The project relies on accurate climate simulations validated with satellite measurements and coupled with accurate simulations of water desalination plants and solar power plants. It also relies on experimental studies for dust characteristics and its deposition rate on solar panels, to determine the effect dust has on power generation.

The goal of this project is to study the interactions between the environment and built infrastructure. Using a set of models to simulate the dynamics of engineering processes and the surrounding environment, we are studying the effect of climate variation on desalination activity and the impact of brine discharge in the Gulf. To expand our understanding of the Saudi climate, we are using a combination of field studies and experiments to understand the physical and chemical characteristics of the region’s dust and evaluate its impact on solar potential and the broader dynamics of our climate. In addition, spatial and temporal variation of dust and the increase rates on different regions across the country, are studied using satellite data and a network of ground based stations. This data is used in simulation models of different environmental processes and the performance of physical systems under such climatic conditions.

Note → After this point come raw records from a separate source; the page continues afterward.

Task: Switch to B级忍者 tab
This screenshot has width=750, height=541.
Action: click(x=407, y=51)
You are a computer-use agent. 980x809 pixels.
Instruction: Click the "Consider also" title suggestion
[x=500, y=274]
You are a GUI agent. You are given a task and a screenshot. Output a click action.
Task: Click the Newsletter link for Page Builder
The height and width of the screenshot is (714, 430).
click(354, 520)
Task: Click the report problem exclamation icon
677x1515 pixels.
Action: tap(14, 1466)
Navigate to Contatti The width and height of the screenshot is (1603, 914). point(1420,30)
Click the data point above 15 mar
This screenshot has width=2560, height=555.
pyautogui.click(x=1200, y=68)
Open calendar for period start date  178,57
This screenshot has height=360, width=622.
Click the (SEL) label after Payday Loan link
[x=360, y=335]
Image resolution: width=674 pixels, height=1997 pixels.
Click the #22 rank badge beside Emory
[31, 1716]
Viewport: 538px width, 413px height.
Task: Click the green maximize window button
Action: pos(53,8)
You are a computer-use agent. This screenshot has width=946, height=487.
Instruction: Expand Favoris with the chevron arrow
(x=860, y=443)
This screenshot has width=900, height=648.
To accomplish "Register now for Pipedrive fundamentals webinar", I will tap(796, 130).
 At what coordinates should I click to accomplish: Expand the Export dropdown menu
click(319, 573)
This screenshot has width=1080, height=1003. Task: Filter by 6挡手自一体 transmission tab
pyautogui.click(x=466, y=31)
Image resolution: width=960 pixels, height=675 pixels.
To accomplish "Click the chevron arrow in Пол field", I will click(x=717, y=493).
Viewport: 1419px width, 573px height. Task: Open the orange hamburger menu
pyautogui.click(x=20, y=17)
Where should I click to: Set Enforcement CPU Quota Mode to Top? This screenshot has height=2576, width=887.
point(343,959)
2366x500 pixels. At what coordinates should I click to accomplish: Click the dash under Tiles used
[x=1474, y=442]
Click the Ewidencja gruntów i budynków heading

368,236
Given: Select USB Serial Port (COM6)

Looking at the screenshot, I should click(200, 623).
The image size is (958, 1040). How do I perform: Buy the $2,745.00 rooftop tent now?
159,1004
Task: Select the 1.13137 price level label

With the advanced developments in software, hardware, and satellites scientists are able to predict and monitor changes in the earth’s surface and distortions caused by geological or industrial activities. These deployments aid in producing maps of the Earth’s deformations, which can be used to mitigate natural hazards. This project aims to produce deformation maps in the Kingdom’s surface due to natural and human-made disasters, using interferometric synthetic aperture radar (InSAR) technology. This project will help to strengthen the relative research infrastructure in the field of satellite imaging using InSAR technology by introducing hardware, software, and qualified staff to KACST.

To achieve these objectives, the research project requires the acquisition of high-resolution satellite data from different vendors to cover the entire area of interest, and then, this data will be analyzed by a geographic information system. Using continuous geodetic monitoring stations distributed throughout the Kingdom will validate and correct the final results.

The computing and processing environment has been built to include operating systems, several servers, and data storage. Although the study area will cover the entirety of Saudi Arabia and surrounding borders - the so-called Middle East Map (MEM) - the Riyadh region has been selected as a sub-region for processing the available Sentinel-1 A\B satellite data. The total size of the necessary data increases depending on the satellite orbit and its mission.

So far, the data size has reached 15 terabytes for the selected area. For interpretation proposes, we have communicated with many government agencies locally and globally to gather all relative information and establish a uniform database that includes geological maps, faults, soil types, seismic events, etc. We aim to use the Generic InSAR Analysis ToolBox (GIAnt) to produce temporal deformation maps of the Earth’s surface for the area of interest. This study is a part of a collaboration agreement made between KACST and the California Institute of Technology (Caltech) through the Joint Centers of Excellence Program at KACST.